Subsequent statements by Delhi Police Commissioner BS Bassi and Minister of State for Home Kiren Rijiju illustrate the extent of the government’s concern for the journalists. Speaking to CNN-IBN, Rijiju dismissed the incident as “minor” and asked rhetorically whether anyone had been murdered.
This was a direct threat to the freedom of the press, perpetrated by a mob but abetted and implicitly encouraged by the state. The extent of the solidarity shown by print and television journalists is proof that even the country’s most prominent and powerful media figures directly feel this threat.

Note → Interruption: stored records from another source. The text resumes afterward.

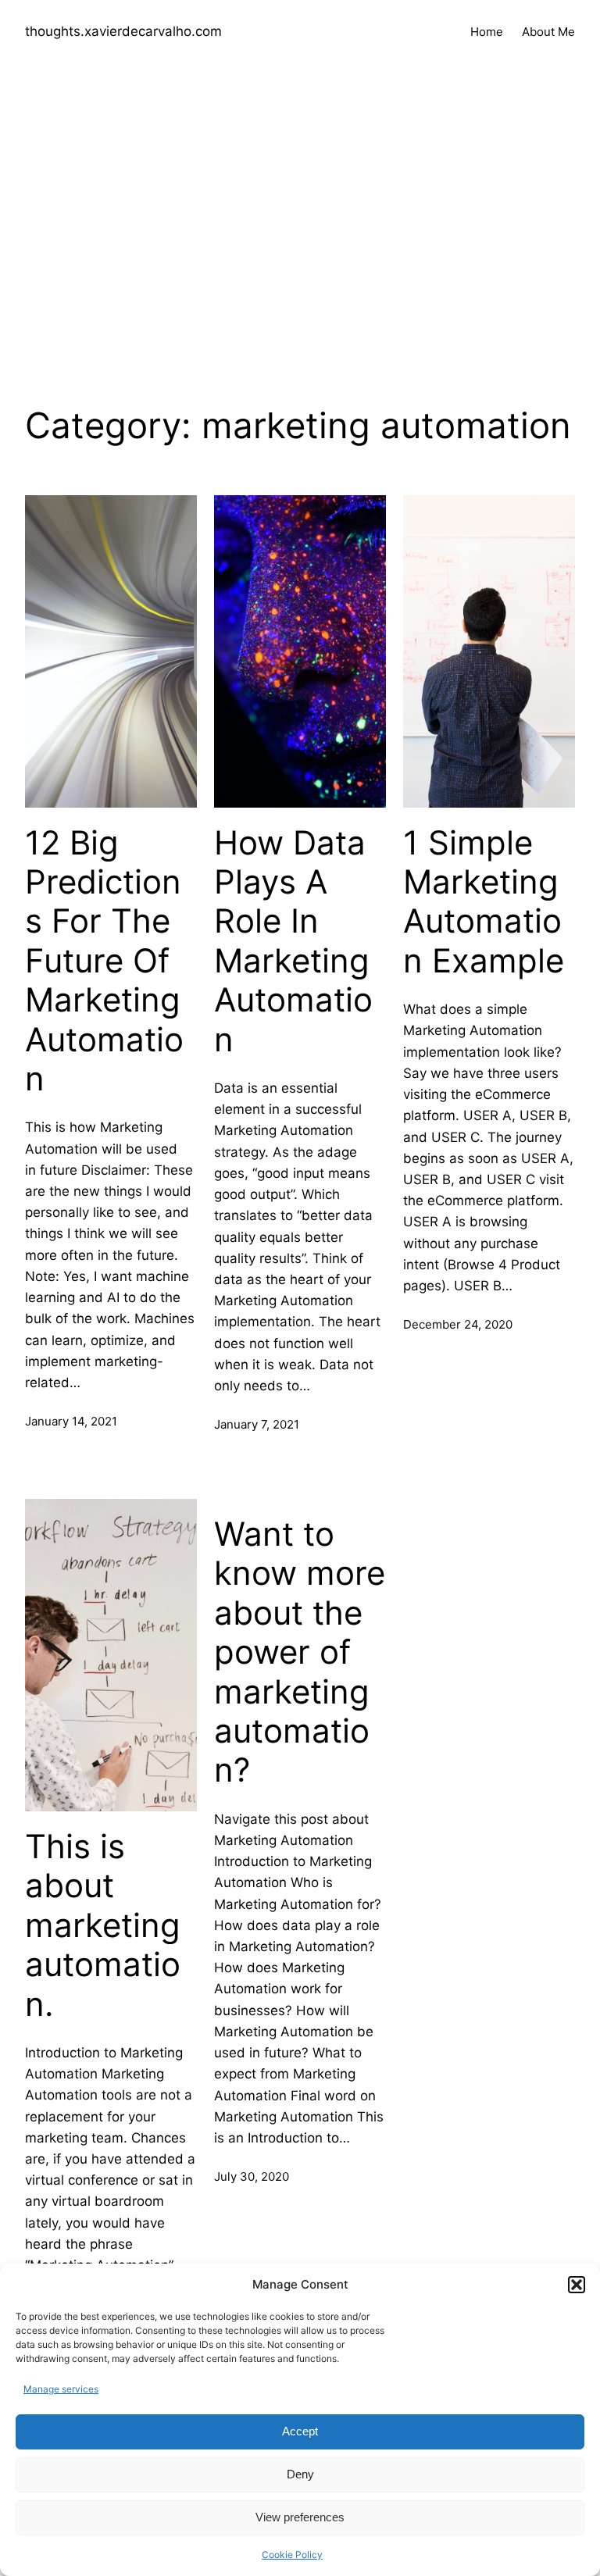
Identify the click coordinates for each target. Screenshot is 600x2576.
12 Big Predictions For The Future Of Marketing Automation (104, 960)
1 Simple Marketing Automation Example (483, 901)
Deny (300, 2474)
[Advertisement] (300, 229)
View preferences (300, 2517)
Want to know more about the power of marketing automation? (299, 1652)
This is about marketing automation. (102, 1925)
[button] (576, 2284)
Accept (300, 2431)
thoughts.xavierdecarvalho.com (123, 31)
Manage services (60, 2389)
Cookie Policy (292, 2554)
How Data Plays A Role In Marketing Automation (293, 941)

Our news channels crassly proclaim their superiority to the competition, constantly patting themselves on the back for real or imagined accomplishments. Most of our newspapers have explicit or implicit policies that ban the mentioning of a rival in print. The Indian media scene is characterised by vigorous competition, which on the whole is a good thing. On this occasion, that competition was suspended. Goswami stood alone in his lack of any regard for the profession he purports to practise.

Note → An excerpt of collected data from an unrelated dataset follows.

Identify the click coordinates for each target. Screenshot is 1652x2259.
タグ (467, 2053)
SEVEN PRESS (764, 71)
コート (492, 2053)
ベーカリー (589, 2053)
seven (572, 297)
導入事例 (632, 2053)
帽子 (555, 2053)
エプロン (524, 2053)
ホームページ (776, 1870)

This is not the first time that Goswami has chosen to attack fellow journalists rather than to stand up for the principle of press freedom. When NDTV was barred from broadcasting the documentary India’s Daughter on the December 16, 2012 gang-rape incident in Delhi, he accused the channel of “voyeurism”, and with a delicious lack of self-awareness of a “desperate attempt to get TRPs”.
But even by his standards, this time is different. To refuse to stand up for fellow journalists when they are subjected to assault, indeed to indict them rather than the state that has condoned the assault, is to display a staggering selfishness and want of principle.
Taking a stand
Goswami’s lonely stance has not gone unnoticed by supporters of the government’s position. The filmmaker Vivek Agnihotri claimed that participants at the march spent time plotting Goswami’s downfall.

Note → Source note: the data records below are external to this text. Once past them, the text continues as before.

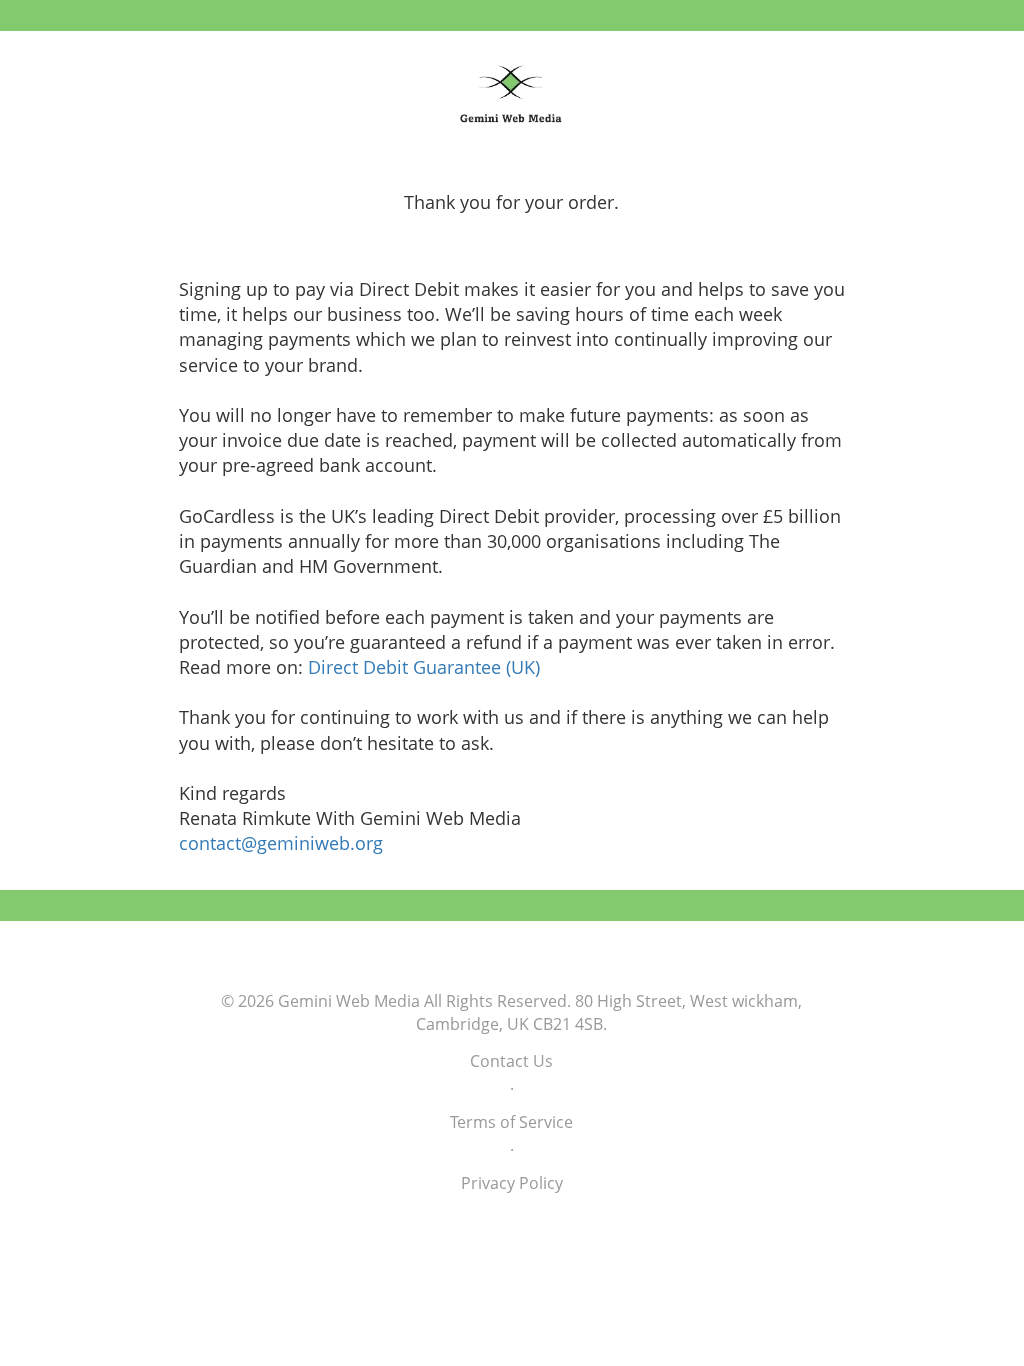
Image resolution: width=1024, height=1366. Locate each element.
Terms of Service (511, 1122)
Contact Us (511, 1061)
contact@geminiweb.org (281, 843)
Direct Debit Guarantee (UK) (424, 667)
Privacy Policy (512, 1183)
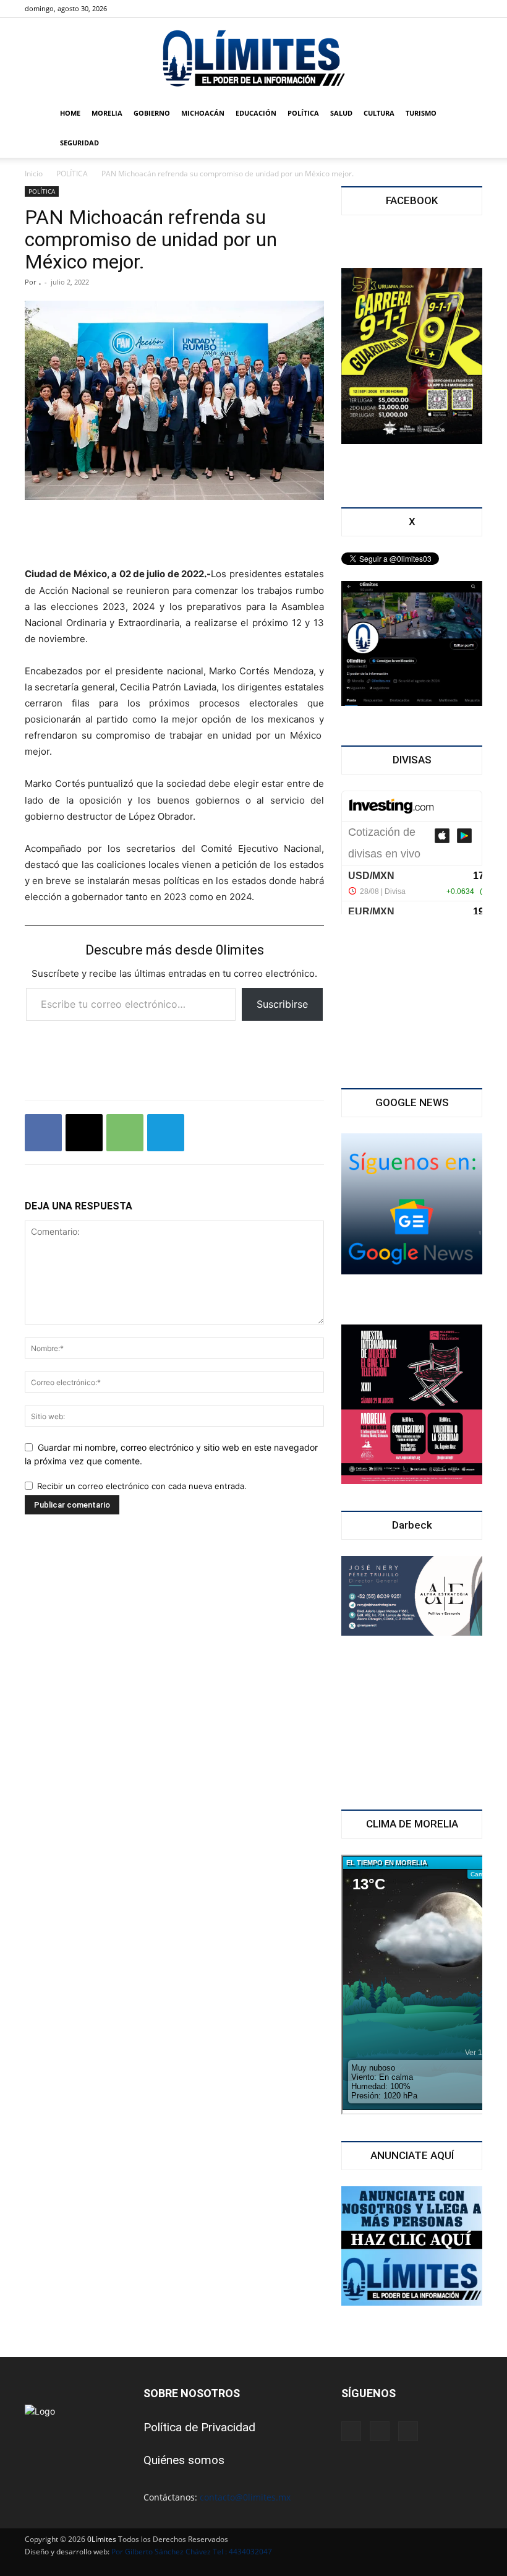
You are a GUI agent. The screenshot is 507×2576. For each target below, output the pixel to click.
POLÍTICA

The columnist Swapan Dasgupta called Goswami the “real, unspoken target” of the march, and in a chillingly Orwellian turn of phrase, lauded Goswami for his “dissent”, a word that apparently now means the aggressive, jingoistic embrace of authoritarian state action.
Far from a brave dissenter, Goswami, with flames rising from the bottom of the screen, and his voice achieving ever more impressive feats of indignation, has come increasingly to resemble Lewis Prothero, the hyper-nationalist TV host in the film V for Vendetta.
Like his occasional panelist, the author Chetan Bhagat, Arnab Goswami appears to relish criticism, which he uses to perpetuate his narrative of an outsider challenging the media establishment. So it is time to do more than merely condemn him.
He often congratulates himself on featuring a wide range of views on his show. The Newshour relies on the participation of journalists, activists, politicians and other citizens. At this point, any journalist who appears on The Newshour is in effect endorsing Goswami and his refusal to stand up for the profession. The same is true of other non-journalists who believe in the principle of press freedom. Even when press freedom is not at stake, those who have been invited to express the position opposed to Goswami’s are subject to hectoring, ridicule and humiliation. It is time for all of those who value a free and strong press and a productive public discourse to boycott The Newshour. The loss of a few minutes’ television time is a price worth paying.